Work to complete ▸ Could you set down exactly the lines of the data below, starting at the one that holds "Zaloguj się [button] (1819, 25)" and ending at the one that holds "Oferty pracy i stypendia (1667, 760)", both included, and only those?

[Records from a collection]

+++++

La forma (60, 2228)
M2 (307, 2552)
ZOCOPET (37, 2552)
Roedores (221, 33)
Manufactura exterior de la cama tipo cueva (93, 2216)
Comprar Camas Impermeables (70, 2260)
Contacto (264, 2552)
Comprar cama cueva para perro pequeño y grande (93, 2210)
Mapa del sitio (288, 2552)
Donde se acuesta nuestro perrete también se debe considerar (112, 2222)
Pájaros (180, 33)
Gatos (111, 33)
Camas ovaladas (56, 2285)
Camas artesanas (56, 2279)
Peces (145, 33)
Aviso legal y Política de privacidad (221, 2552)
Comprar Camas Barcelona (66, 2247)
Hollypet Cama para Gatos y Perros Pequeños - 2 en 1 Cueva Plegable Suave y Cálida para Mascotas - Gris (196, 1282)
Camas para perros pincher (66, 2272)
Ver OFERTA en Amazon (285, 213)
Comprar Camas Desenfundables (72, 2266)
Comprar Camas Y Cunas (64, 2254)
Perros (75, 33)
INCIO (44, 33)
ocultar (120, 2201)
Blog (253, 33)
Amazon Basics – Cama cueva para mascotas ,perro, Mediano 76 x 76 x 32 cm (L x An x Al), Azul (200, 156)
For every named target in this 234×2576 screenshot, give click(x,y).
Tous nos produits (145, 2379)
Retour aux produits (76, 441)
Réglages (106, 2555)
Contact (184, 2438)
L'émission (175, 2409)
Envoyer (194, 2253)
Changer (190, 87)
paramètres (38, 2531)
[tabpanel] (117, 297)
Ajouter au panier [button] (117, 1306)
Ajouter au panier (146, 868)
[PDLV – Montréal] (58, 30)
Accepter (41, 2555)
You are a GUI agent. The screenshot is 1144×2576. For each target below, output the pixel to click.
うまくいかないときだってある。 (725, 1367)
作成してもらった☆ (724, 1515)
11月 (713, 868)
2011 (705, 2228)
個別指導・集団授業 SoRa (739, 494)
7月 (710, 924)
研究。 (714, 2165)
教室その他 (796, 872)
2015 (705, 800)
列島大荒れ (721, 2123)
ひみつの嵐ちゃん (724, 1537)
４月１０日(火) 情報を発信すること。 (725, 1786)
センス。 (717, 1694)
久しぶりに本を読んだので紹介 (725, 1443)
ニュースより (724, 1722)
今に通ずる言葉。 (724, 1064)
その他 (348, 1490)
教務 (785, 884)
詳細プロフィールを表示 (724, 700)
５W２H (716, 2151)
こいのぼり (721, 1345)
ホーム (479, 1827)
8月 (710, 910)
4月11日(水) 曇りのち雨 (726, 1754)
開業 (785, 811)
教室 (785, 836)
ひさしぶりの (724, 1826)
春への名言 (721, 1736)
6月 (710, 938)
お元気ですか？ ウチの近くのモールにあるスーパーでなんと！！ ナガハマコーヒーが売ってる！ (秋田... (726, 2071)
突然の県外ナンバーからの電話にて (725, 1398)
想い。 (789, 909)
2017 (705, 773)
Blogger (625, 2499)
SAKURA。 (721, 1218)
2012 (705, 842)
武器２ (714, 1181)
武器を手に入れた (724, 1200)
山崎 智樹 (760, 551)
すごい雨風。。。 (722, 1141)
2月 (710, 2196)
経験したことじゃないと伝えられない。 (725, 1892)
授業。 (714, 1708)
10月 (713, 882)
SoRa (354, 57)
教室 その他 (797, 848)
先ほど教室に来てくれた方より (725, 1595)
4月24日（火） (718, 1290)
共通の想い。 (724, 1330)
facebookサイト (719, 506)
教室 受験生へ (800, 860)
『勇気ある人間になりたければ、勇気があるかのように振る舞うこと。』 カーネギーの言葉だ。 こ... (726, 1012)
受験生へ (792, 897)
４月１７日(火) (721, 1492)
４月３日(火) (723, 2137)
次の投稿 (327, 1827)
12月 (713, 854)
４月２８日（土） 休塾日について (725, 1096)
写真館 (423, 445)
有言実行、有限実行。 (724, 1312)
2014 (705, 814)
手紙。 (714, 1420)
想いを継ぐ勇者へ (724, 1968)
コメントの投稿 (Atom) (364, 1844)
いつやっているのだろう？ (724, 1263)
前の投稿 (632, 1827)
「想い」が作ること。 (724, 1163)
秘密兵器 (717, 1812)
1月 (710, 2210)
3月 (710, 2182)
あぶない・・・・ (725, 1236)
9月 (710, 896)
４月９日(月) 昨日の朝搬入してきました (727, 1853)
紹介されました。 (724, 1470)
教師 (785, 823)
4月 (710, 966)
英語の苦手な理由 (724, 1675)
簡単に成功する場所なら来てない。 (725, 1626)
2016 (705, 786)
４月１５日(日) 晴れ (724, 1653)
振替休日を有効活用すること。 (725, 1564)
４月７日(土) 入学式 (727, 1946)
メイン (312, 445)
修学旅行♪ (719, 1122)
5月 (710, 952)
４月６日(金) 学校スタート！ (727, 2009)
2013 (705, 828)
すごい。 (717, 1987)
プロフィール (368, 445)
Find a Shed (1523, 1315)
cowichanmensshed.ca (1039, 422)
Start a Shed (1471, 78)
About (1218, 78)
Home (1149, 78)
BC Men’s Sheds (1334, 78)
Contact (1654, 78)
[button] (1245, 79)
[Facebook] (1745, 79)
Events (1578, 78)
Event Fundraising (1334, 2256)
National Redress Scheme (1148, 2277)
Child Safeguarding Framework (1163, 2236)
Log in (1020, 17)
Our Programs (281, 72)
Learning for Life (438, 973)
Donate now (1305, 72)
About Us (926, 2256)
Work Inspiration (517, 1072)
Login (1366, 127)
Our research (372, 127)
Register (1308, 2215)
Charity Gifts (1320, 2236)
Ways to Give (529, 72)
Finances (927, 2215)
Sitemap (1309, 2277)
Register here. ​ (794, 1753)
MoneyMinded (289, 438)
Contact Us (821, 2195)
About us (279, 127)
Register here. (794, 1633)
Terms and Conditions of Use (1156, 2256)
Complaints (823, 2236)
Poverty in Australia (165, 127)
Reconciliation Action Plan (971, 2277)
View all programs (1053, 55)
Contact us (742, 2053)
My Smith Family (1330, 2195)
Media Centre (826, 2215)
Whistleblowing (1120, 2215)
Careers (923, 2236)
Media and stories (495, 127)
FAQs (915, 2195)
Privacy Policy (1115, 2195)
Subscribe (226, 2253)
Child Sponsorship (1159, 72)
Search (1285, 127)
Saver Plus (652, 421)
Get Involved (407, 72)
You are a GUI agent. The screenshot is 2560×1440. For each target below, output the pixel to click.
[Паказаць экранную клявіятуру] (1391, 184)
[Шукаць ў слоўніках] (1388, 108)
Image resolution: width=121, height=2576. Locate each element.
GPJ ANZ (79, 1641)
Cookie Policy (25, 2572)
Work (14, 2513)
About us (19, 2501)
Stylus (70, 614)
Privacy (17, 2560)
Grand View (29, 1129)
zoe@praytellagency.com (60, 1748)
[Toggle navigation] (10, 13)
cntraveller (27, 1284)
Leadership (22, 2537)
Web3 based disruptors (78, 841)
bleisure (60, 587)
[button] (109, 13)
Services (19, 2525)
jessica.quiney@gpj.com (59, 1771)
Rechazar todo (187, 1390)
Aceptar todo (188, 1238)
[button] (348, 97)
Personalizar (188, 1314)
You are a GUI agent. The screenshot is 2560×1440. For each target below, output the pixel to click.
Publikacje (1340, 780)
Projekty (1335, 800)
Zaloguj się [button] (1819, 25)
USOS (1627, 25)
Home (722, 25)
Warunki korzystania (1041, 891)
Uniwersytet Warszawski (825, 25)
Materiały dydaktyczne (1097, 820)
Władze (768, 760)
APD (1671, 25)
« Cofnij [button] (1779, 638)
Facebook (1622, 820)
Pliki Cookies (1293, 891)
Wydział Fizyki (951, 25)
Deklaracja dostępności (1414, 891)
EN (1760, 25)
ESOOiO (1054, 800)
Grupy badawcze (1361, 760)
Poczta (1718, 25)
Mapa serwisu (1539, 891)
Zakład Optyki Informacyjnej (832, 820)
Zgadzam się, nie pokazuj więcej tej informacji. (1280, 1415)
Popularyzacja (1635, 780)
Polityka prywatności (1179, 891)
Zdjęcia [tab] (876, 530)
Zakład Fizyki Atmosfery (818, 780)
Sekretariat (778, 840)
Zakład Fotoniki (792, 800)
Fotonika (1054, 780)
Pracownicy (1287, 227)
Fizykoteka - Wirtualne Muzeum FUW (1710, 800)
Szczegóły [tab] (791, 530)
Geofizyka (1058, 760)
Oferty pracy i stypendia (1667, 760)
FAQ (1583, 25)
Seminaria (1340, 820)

+++++

Answer section ▸
Zaloguj się [button] (1819, 25)
USOS (1627, 25)
Home (722, 25)
Warunki korzystania (1041, 891)
Uniwersytet Warszawski (825, 25)
Materiały dydaktyczne (1097, 820)
Władze (768, 760)
APD (1671, 25)
« Cofnij [button] (1779, 638)
Facebook (1622, 820)
Pliki Cookies (1293, 891)
Wydział Fizyki (951, 25)
Deklaracja dostępności (1414, 891)
EN (1760, 25)
ESOOiO (1054, 800)
Grupy badawcze (1361, 760)
Poczta (1718, 25)
Mapa serwisu (1539, 891)
Zakład Optyki Informacyjnej (832, 820)
Zgadzam się, nie pokazuj więcej tej informacji. (1280, 1415)
Popularyzacja (1635, 780)
Polityka prywatności (1179, 891)
Zdjęcia [tab] (876, 530)
Zakład Fizyki Atmosfery (818, 780)
Sekretariat (778, 840)
Zakład Fotoniki (792, 800)
Fotonika (1054, 780)
Pracownicy (1287, 227)
Fizykoteka - Wirtualne Muzeum FUW (1710, 800)
Szczegóły [tab] (791, 530)
Geofizyka (1058, 760)
Oferty pracy i stypendia (1667, 760)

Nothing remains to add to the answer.